In brief, almost nothing Russia is accomplishing is weakening Ukraine, puncturing its higher morale or changing the calculus on the battlefield. Even the long-selection attacks are failing.
“There have been attacks on railways, electrical electrical power, storage and even airfields to impede Ukraine from obtaining and relocating western weapons,” suggests the Air Workers contractor, “but even these strategic strikes have been ineffective. Weapons are scarce. Plane are in disrepair and carry on to be vulnerable. More railroad lines are opening relatively than closing.”

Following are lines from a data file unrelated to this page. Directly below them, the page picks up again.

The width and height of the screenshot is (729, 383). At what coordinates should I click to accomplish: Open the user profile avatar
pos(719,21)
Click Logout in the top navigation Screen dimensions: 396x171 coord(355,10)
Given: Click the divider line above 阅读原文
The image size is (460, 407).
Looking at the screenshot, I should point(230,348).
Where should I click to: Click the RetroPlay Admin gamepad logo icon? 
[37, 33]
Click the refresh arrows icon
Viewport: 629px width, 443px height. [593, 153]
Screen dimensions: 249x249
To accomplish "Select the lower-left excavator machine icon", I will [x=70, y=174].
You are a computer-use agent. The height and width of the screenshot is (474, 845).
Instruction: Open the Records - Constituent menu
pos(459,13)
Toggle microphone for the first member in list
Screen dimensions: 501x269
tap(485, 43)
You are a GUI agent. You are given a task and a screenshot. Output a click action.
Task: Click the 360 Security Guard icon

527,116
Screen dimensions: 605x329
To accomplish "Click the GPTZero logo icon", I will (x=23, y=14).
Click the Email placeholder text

The Russians are “striving to established the proper ailments for … sustained offensive operations” the Senior U.S. Defense official advised reporters Friday. The Pentagon is formally projecting a basic mobilization within Russia and a war that could go on for months if not decades.
But the very first senior U.S. intelligence formal tells Newsweek, “I really don’t see it,” saying that developments on the floor never help the notion of a war that Russia can maintain. “I can see how, from Putin’s issue of look at, the only possibility could be to shock NATO and the West into recognizing just how dire issues are for them, that without a doubt the Russian point out is threatened.”
The formal would not disagree with Austin’s assertion nor the Biden administration’s approach. He just thinks Washington is underestimating how threatened Putin and his advisors sense.
“Gerasimov may well have visited the battlefield to spur on the troops, but I hope he also sat down for many vodka pictures, lamenting that Putin’s war is a shit-demonstrate of epic proportions, and that Russia is the one liable for this war’s hellish fireplace.”